Thursday, February 26, 2009

I thought I would have to wait awhile for an opportunity to talk with Butterfly about having a dad. But it has come up twice just in the past couple days. Once when she was playing princess and calling me "Father". I asked her how she felt about not having a father. She said sad. She said that is why she likes to play "father" sometimes. So we talked about it for a few minutes and I told her that we could talk about it any time... and that she did not have to be afraid to bring it up. I actually sensed some relief from her- like something unnamed had finally been brought in to the open. Or maybe I am projecting my own feelings.

It came up again a day or two later. We were at the corner store talking to the owner about our weekend. The owner said something to Butterfly Girl about how lucky she was to have a mom and dad to take her to the snow. I probably didn't handle it right...I didn't say to the store owner "she has two moms". I just finished paying and we left.  On the walk home I asked Butterfly how that made her feel. She just kind of shrugged. I told her that people make lots of assumptions about families and reminded her that we are all different and that is okay. 

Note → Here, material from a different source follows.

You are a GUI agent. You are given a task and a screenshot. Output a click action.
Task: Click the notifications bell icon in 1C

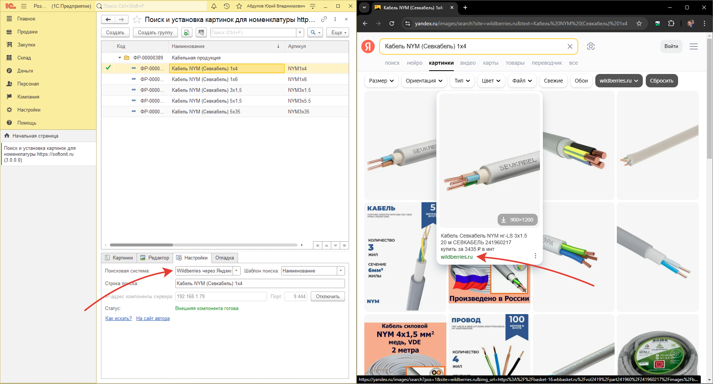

Maybe I should have said something to the owner. Not sure why I didn't.I imagine it is partly out of fear of rejection... I don't want Butterfly to see the owner change the way she interacts with us or whatever. And partly I just don't like to deal with it- it is like coming out all the time- sometimes I just get tired of correcting people.   I will have to figure that out for myself at some point. I should probably make a point of it when I am with the kids though...just to model for them. They will have to do that their whole lives too.